> **Task requirements**
1. According to the book review, how long did it take the writer to finish "Don't Make Me Think"?
2. Using the book review, explain why the writer was eager to read "Don't Make Me Think."
3. Write the next part of the book review about "Don't Make Me Think," starting after its final sentence.

> **Reading text**
↓

In two evenings I was able to get through to the end of “Don’t Make Me Think” by Steve Krug. Considered as one of the ‘must have’ books to read if you take usability for your website (and mobile) seriously, I was eager to see what insight it would teach me as I prototype and develop my own apps (and this website).
Below is my non-professional opinion..0
- "Don't Make Me Think" by Steve Krug
Considered as one of the must-read titles for anybody who takes website usability seriously, Steve Krug's "Don't Make Me Think" aims to enlighten you with many years worth of experience and insight as to how to best design your website to reduce the amount of unnecessary 'thought' required from your audience to enjoy their web surfing experience.
The obvious goal and primary take away from this book is to do exactly what the title suggests, 'don't make them think'. And most of the book goes into why a web designer would unknowingly create experiences that are not 'obvious' or might not translate well to the conscious language of your users.

↑

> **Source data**
↓

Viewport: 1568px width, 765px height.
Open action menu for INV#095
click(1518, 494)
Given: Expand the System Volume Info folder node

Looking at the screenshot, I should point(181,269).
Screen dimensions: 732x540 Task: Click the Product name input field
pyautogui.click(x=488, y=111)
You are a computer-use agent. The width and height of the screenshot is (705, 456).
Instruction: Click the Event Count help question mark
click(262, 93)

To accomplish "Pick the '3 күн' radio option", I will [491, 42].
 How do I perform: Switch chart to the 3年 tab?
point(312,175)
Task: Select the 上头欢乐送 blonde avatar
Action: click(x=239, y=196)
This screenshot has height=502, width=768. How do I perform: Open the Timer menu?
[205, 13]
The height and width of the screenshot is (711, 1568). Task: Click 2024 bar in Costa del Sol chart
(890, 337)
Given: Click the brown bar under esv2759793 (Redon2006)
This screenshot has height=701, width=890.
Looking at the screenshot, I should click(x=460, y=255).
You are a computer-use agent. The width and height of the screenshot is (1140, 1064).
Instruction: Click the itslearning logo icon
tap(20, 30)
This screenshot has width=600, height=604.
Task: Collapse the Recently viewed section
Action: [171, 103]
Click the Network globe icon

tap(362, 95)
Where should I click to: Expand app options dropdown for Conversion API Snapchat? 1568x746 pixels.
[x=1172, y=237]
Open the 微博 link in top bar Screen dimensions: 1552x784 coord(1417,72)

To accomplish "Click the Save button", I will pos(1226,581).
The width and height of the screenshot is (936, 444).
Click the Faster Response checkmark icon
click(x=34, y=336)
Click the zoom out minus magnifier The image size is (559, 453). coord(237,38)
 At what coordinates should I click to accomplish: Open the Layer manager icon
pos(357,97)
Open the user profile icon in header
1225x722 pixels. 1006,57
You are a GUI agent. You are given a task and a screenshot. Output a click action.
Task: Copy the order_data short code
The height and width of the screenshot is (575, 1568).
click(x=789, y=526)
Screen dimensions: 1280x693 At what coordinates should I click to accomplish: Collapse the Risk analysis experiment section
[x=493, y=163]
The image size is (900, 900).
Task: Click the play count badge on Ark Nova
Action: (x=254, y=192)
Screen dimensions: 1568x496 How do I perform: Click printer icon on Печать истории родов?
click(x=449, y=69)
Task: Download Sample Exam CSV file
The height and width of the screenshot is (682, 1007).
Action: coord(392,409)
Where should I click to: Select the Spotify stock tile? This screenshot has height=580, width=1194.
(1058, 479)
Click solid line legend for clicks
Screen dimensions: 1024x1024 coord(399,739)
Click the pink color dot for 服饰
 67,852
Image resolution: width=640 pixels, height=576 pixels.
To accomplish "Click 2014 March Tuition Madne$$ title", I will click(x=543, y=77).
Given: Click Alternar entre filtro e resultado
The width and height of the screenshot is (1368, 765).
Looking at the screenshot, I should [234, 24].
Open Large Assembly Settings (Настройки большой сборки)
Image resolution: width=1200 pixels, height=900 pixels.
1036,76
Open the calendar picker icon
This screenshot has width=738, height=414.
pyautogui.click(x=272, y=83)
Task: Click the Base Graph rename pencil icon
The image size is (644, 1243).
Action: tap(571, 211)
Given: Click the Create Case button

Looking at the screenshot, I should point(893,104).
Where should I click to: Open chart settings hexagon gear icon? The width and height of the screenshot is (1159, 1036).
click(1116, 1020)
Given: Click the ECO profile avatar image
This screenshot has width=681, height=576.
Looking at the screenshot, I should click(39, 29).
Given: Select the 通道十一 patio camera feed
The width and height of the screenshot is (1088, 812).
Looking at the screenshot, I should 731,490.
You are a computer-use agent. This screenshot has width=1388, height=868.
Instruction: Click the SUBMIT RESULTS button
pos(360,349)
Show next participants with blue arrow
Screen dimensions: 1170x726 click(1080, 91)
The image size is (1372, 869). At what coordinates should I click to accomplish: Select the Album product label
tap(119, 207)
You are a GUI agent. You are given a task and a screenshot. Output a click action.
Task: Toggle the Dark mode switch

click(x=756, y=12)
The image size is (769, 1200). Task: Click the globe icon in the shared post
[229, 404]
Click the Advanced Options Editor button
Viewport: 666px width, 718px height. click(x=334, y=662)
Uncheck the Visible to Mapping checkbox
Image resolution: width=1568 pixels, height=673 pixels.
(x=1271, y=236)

↑

> **Answers for the tasks**
1. Two evenings.

2. The book is considered a must-have for anyone who takes website and mobile usability seriously. The writer wanted to see what insight it would offer for prototyping and developing the writer's own apps and website.

3.
At below 200 pages, the author purposely tried to keep the book short and as much 'to-the-point' as possible, all while staying true to his core message of keeping things simple to encourage better engagement.
I have a couple of 'industry related' books on my shelf, and while I like the look and feel of a thick heavy book which I assume is full of answers and wisdom, this is actually one of the few that I have actually read from start to end. And the conciseness of it played a role in that, no doubt. So while this book is one of the 'smaller' books on my shelf, it is one of the few I've actually finished. So I guess that says something of Steve's methods.
Besides keeping the content lean, Steve also has a pretty great style of writing. He very rarely ever uses terms which the average reader might not understand, despite it possibly being aimed at the developer side of the market, and his flow is very casual and easy reading, with a good dose of humour along the way.
As far as the actual content goes, I was not completely disappointed either. I am someone who has had an interest in the user experience(otherwise commonly known as 'UX') psychology for some time now, almost ever since I started pursuing a career in development. I find great joy in being a user to well designed products, and also appreciate the little nuances that developers include to make the experience all that more pleasurable. I would say I am a little more consciously aware of the user experience than the average user, and I have developed my own understanding of such things along the way.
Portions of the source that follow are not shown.